§ **TASK REQUIREMENTS**
Transcribe the whole listing below. Pictures do not go in the copy.

§ **GIVEN RECORDS**
---------------

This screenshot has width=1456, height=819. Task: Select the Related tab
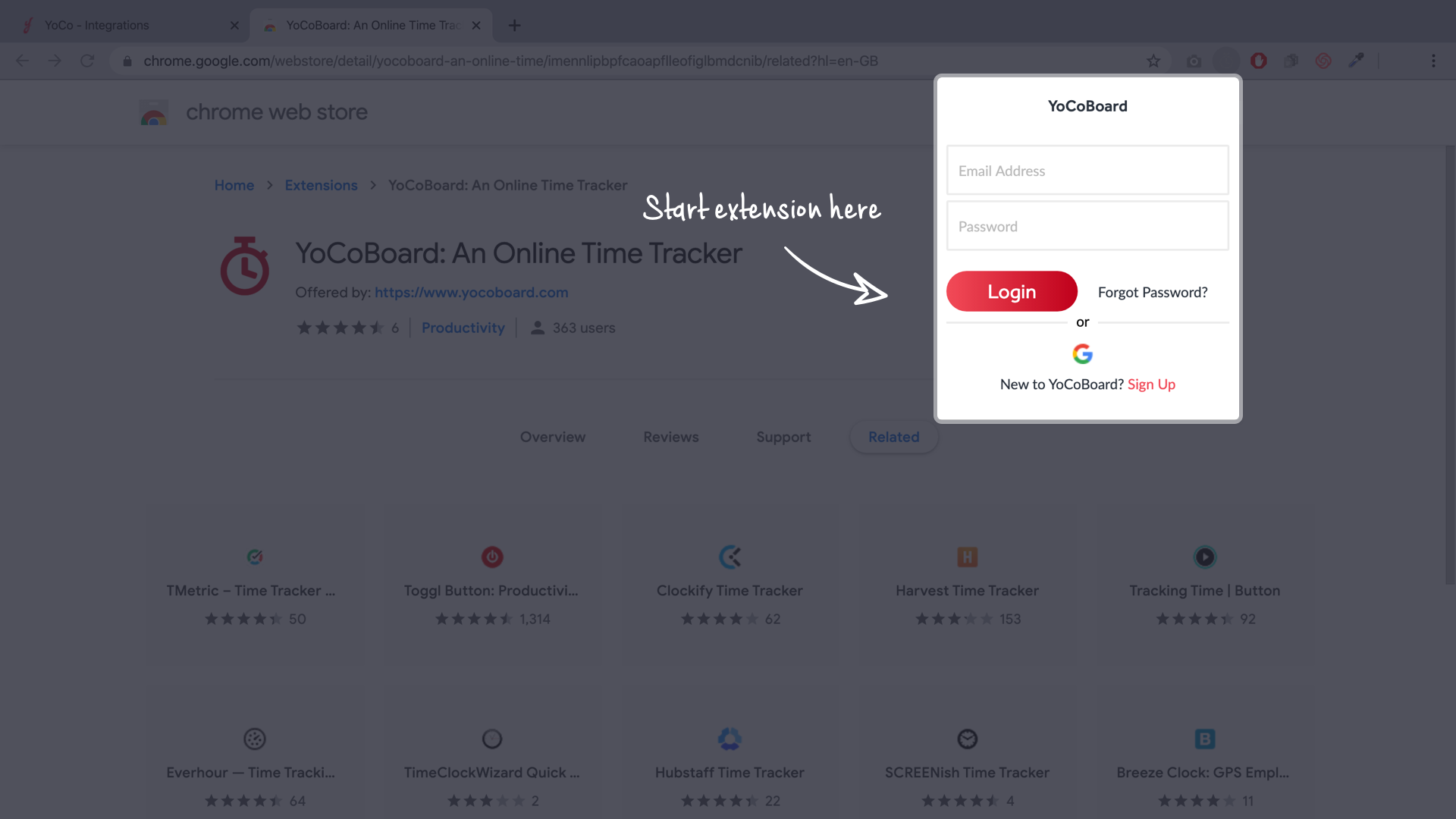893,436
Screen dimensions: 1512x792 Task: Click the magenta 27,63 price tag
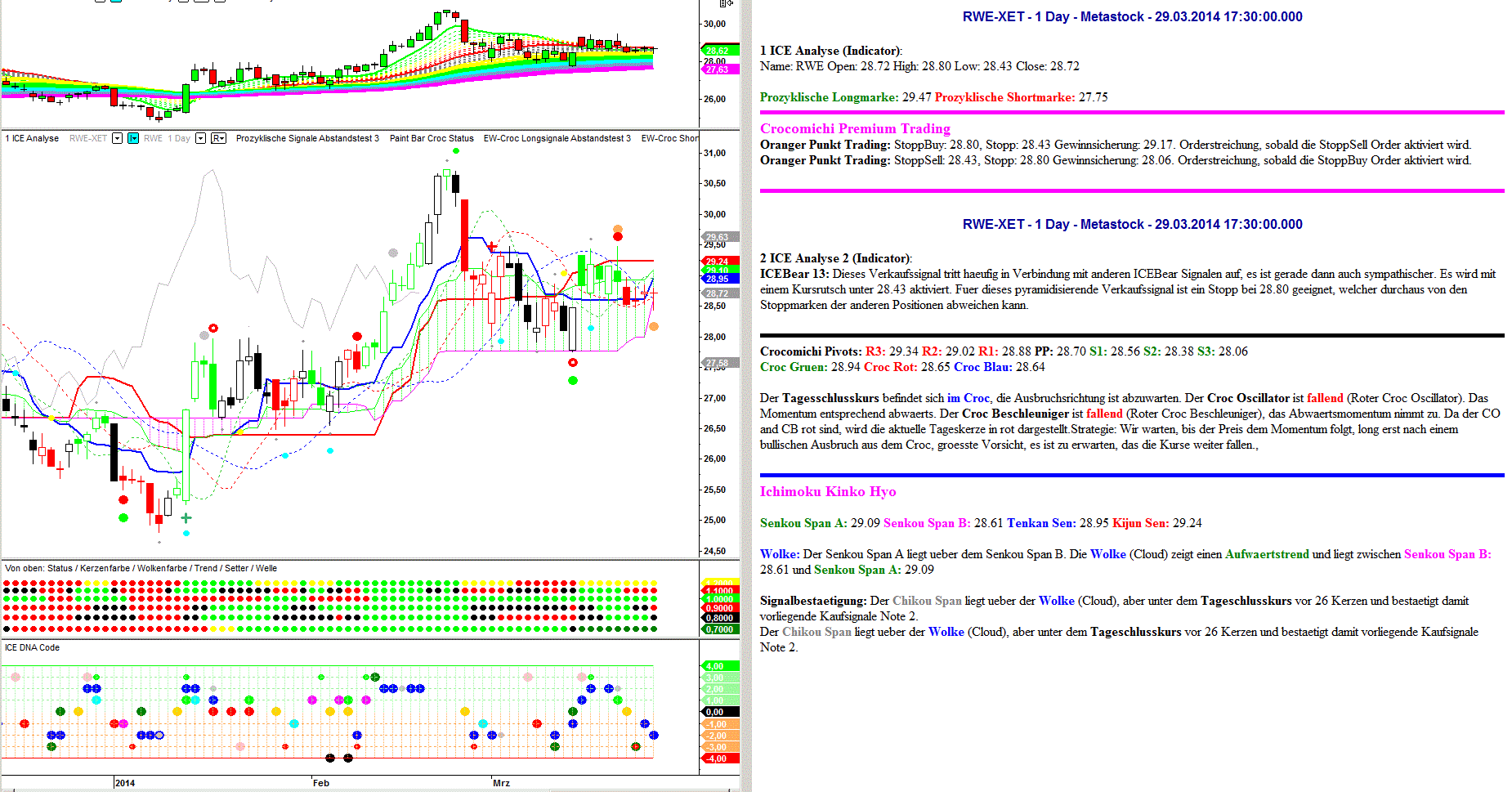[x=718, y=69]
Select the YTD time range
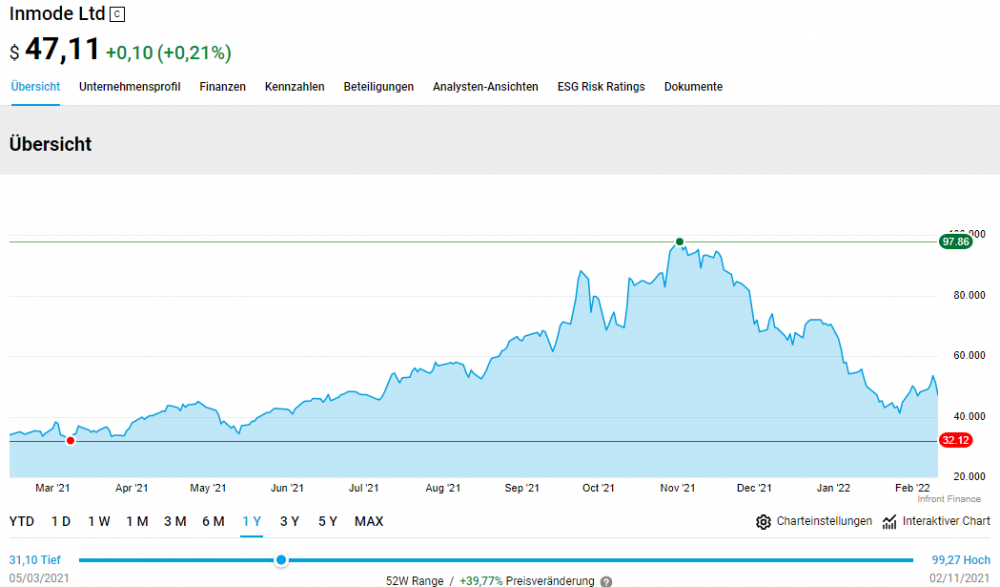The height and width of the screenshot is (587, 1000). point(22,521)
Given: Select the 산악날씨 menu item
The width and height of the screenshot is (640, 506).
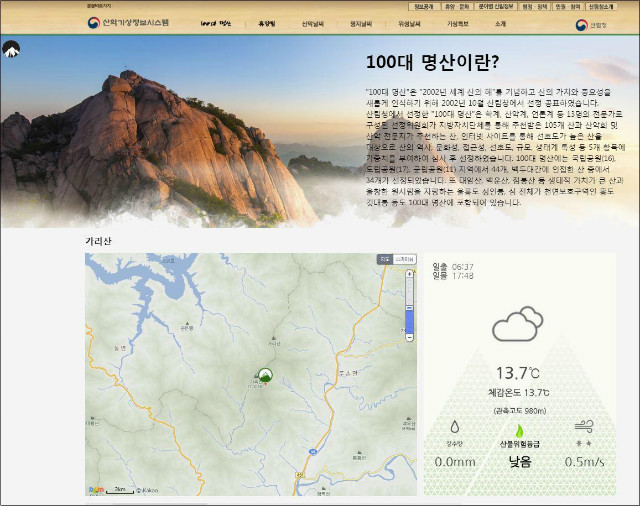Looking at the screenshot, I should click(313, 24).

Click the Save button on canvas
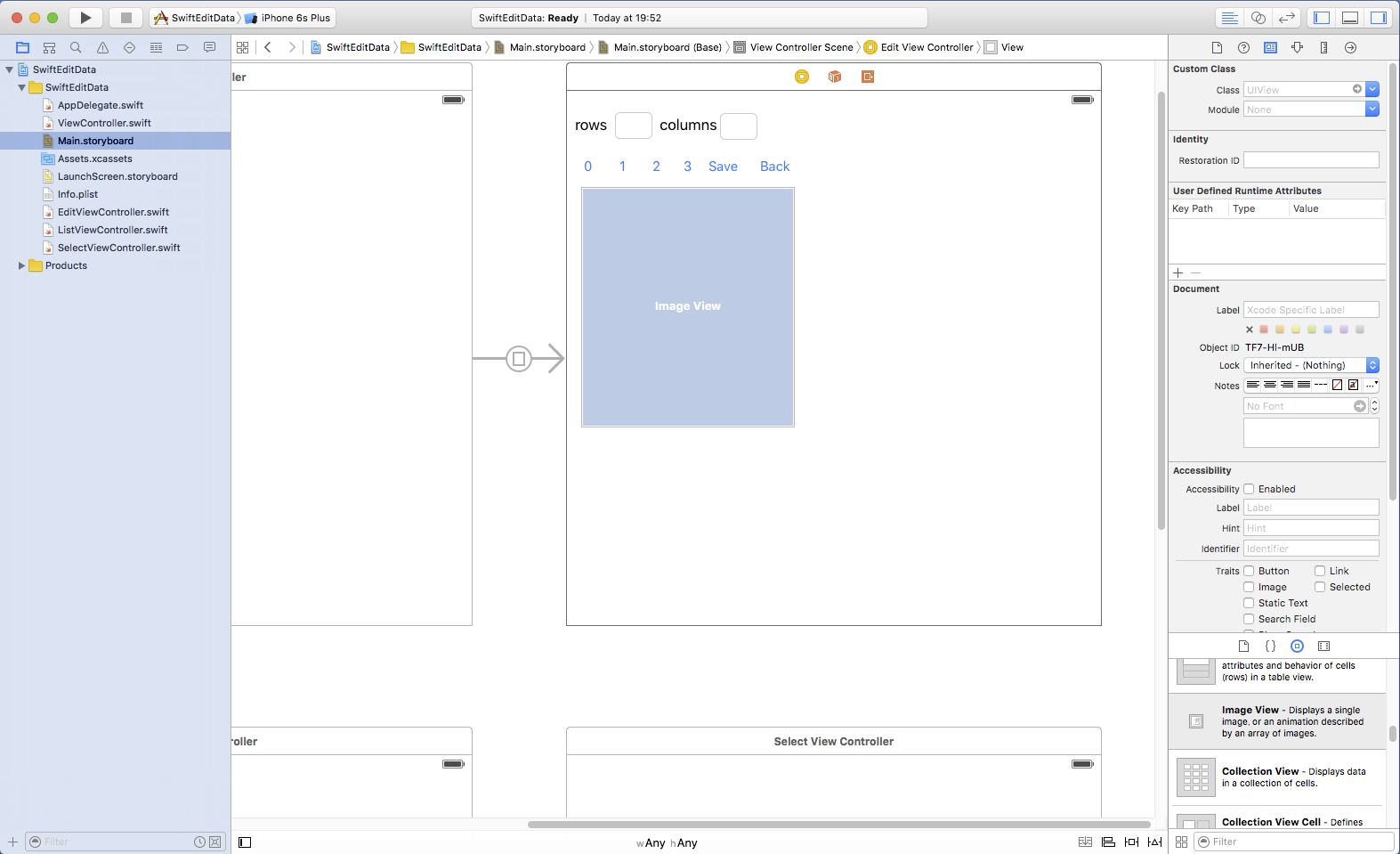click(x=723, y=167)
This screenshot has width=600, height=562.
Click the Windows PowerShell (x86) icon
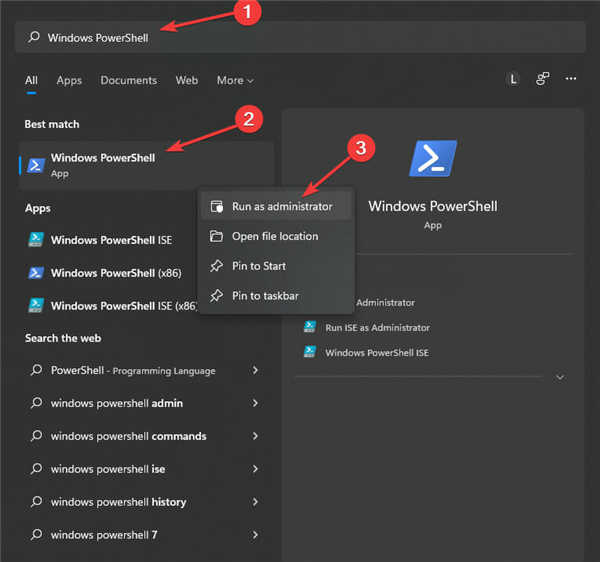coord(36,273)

---------------

§ **OUTPUT BELOW**
This screenshot has width=1456, height=819. Task: Select the Related tab
893,436
Screen dimensions: 1512x792 Task: Click the magenta 27,63 price tag
[x=718, y=69]
Select the YTD time range
The height and width of the screenshot is (587, 1000). point(22,521)
Given: Select the 산악날씨 menu item
The width and height of the screenshot is (640, 506).
Looking at the screenshot, I should click(313, 24).

Click the Save button on canvas
click(x=723, y=167)
This screenshot has width=600, height=562.
Click the Windows PowerShell (x86) icon
coord(36,273)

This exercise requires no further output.